NCPE Opposes Title I Portability Measures


NCPE opposes any and all efforts to make Title I funding “portable” by allowing the money to follow a child to any public or private school.  Such proposals would undermine Title I’s fundamental purpose of assisting public schools with high concentrations of poverty and high-need students.  Some portability proposals would allow the funds to move to both public and private schools, which is simply a voucher by another name.  Other Title I portability proposals would limit the funds to public schools, but they are designed to make it easier to implement private school vouchers in the future. Accordingly, we oppose any measures to create or support Title I portability in legislation—even if the funds would be limited to public schools. 


Portability Undermines Title I’s Goal of Addressing Achievement Gaps in Poor Schools

Congress adopted Title I in 1965 to ensure that districts and schools serving large concentrations of students in poverty received a greater portion of federal funds to address the compounded impact of poverty on student learning. High-poverty school districts and schools benefit from increased federal investment by taking advantage of “economies of scale” to combine resources for school-wide services and whole school reforms targeted at economically and academically needy groups of students. However, the discussion draft of the “Every Child Ready for College or Career Act of 2015,” however, contains a portability provision that would dismantle the Title I funding formula, diluting the funds and their ability to address the needs of the very students Title I funding is intended to assist.

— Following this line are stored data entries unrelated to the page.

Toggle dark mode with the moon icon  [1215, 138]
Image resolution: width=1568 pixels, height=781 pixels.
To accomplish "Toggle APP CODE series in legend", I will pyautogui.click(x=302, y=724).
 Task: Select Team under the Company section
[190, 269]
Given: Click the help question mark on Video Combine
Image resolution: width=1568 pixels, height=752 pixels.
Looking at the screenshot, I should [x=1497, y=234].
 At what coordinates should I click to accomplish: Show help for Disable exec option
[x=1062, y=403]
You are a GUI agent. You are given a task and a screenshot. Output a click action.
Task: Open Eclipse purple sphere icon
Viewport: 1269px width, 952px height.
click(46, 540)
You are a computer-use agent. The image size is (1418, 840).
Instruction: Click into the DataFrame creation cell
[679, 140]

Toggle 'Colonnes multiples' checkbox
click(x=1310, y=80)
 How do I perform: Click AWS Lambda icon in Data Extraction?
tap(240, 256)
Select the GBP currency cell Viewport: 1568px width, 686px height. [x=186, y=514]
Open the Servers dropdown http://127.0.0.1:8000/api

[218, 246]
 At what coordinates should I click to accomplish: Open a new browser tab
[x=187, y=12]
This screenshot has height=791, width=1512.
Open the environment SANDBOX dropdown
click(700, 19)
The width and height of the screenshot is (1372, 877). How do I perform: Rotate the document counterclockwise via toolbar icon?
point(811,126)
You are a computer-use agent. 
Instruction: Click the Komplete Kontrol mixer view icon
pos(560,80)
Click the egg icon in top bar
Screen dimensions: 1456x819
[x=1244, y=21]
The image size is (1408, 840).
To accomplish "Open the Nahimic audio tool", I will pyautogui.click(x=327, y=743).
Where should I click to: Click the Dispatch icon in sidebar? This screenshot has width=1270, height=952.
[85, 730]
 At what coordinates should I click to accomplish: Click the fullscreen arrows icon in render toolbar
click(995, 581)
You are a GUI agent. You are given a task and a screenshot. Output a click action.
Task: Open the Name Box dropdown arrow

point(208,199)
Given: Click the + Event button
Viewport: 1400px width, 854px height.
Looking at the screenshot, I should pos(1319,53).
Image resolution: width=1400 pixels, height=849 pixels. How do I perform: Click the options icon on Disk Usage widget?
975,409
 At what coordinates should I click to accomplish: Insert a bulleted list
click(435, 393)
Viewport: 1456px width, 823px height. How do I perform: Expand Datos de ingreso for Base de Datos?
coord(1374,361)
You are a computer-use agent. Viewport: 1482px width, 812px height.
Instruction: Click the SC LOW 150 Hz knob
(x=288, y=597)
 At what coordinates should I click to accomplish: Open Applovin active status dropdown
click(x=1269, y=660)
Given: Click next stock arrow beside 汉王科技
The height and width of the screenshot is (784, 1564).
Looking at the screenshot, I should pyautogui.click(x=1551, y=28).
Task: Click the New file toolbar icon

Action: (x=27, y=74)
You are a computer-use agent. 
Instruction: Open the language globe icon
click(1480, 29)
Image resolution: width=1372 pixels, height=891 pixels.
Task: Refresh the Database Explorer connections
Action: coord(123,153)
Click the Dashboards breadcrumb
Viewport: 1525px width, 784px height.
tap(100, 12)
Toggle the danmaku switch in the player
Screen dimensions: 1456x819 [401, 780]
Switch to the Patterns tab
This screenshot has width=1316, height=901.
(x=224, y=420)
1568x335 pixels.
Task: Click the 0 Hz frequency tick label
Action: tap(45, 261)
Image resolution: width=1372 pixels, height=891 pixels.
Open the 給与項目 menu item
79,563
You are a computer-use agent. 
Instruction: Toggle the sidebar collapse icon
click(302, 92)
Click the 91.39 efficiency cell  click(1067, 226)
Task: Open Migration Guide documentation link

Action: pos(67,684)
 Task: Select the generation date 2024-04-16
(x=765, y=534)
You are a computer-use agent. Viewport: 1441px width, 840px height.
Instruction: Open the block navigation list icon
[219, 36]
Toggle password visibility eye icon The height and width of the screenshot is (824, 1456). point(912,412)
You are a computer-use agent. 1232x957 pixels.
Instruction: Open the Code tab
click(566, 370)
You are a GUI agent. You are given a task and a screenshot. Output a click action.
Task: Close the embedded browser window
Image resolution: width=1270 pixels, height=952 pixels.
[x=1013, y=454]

To fulfill congressional intent, today’s Title I dollars flow to the states, which then distribute the dollars to districts based on the number of students in poverty and the percentage of total students in poverty in each district. As a result, districts and schools within the state receive different allocations of Title I funds. This weighted formula ensures that poorer, smaller, under-resourced districts receive a greater share of Title I funds than large, highly affluent districts.

Portability would completely change the Title I formula for distributing money to districts and schools. The state would be able to fully disregard—and deny school districts the ability to address—the unique needs of schools and communities with a concentration of students in poverty when distributing Title I funds throughout the state. Under the Title I portability option in this discussion draft, every eligible child within a state would receive the same amount of Title I funds regardless of the district or school he or she attends.  This ignores the unique challenges schools with high concentrations of poverty face, stretches the dollars thinner, diminishes the effectiveness of the funding, and undermines congressional intent. 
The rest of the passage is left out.